Skin cancer is a malignant tumor of the skin, and it has become a prominent public health threat [1]. It could be divided into fatal malignant melanoma and less deadly non-melanoma [2]. Non-melanoma skin cancer (NMSC) is the most common type, representing about 1/3 of all malignancies diagnosed worldwide yearly [3]. NMSC is the most common malignancy in people with fair skin, including basal cell carcinoma (BCC) and squamous cell carcinoma (SCC) [4]. It is not suitable for surgical treatment, adjunctive care, or palliative care. It is usually treated with radiotherapy [5, 6]. With an aging population, the incidence attributable to NMSC is increasing [7, 8]. It was estimated that the national health service spent 180 million pounds in 2020 [3]. The average annual cost of treating melanoma in the United States was estimated at $3.3 billion from 2007 to 2011, and the average annual cost of treating NMSC was estimated at $4.8 billion, for a total of $8.1 billion [9]. Current research shows that prevention helps reduce the disease burden, so prevention efforts are positive from every perspective [10]. Therefore, it is urgent to understand the global trend of NMSC. The purpose is to help formulate relevant health policies and guide the practice, prevention, and management of NMSC.

Currently, studies on NMSC mainly focus on clinical treatment [5, 11, 12], and few studies measures the disease burden of NMSC. Aggarwal assessed the burden of skin cancer in the United States from 1990 to 2019. The results showed an increase in the incidence and prevalence of melanoma, BCC, and SCC [9]. Pondicherry reported the incidence of NMSC in the Auckland region of New Zealand [13]. Cakir presented incidence and health care costs for NMSC from Australia, the United States, and Europe. Additionally, he noted that NMSC ranked fifth in cost of care after prostate, lung, colon, and breast cancers [14]. However, these studies were only limited to some countries, and no studies had comprehensively assessed the global disease burden caused by NMSC. When population health measurements are more complex, it is essential to provide a comprehensive assessment of health losses caused by NMSC, with detailed analysis by sex, Global Burden of Disease (GBD) region, economic level, and types.

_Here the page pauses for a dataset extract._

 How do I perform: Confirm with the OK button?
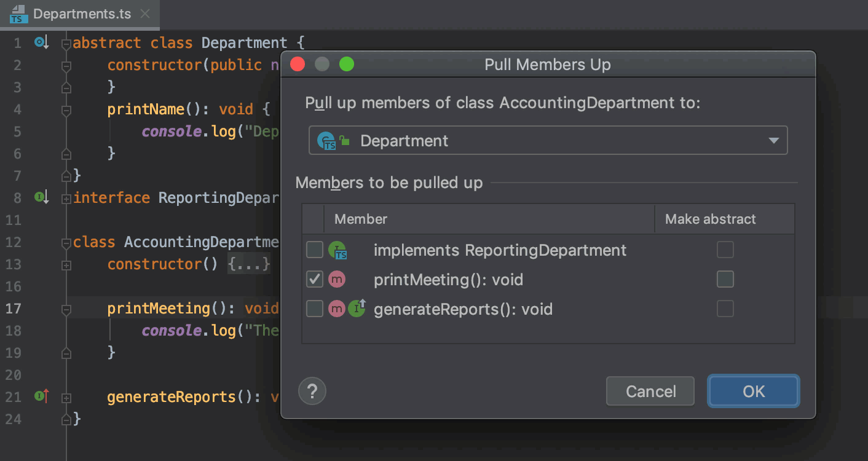tap(753, 392)
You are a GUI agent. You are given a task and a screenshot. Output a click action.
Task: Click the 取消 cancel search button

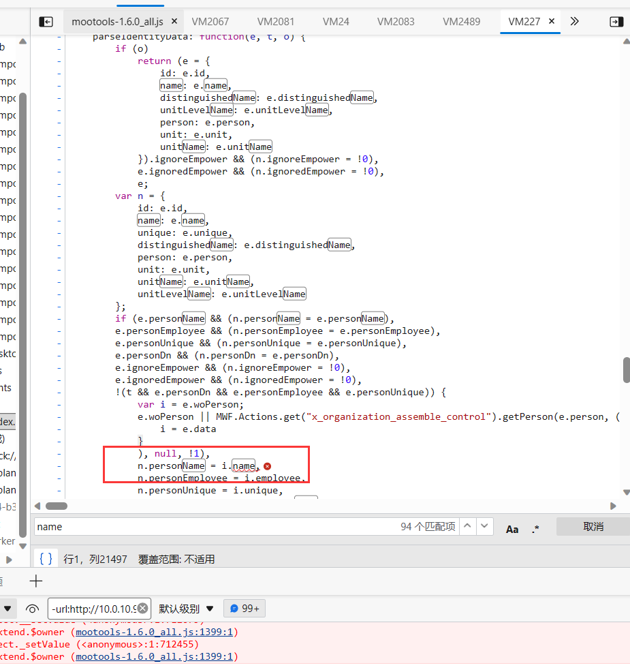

Therefore, this study aimed to assess the global disease burden of NMSC and predict the global disease burden in the future. The objective was to provide an evidence-based assessment of the effectiveness of current prevention and treatment strategies, make recommendations for future prevention and control policies, and reduce the disease burden of NMSC.

Methods

Data sources

The data on deaths, disability-adjusted life years (DALYs), and incidence of NMSC from 1990 to 2019 were extracted from the GBD Study 2019 website (http://www.globalburden.org/). This was free of charge provided by the Institute for Health Metrics and Evaluation (IHME) [15,16,17]. The GBD study 2019 was a systematic survey that assesses the health effects of diseases, injuries, and risk factors based on age, sex, and GBD region [18]. The details of the methodology had been described in previous publications [19,20,21]. The following was a brief introduction to the GBD study 2019. First, the period of this study was from 1990 to 2019. Second, the scope of the study was global. All countries and territories were divided into seven super-regions and 21 regions based on geographic contiguity and epidemiological homogeneity. At the same time, all countries and territories were divided into five areas according to the socio-demographic index (SDI) indicator. They were high SDI, high-middle SDI, middle SDI, low-middle SDI, and low SDI. The SDI indicator was a comprehensive measure of developmental level based on average education level, total fertility, and per capita income, ranging from worst zero to best one hundred.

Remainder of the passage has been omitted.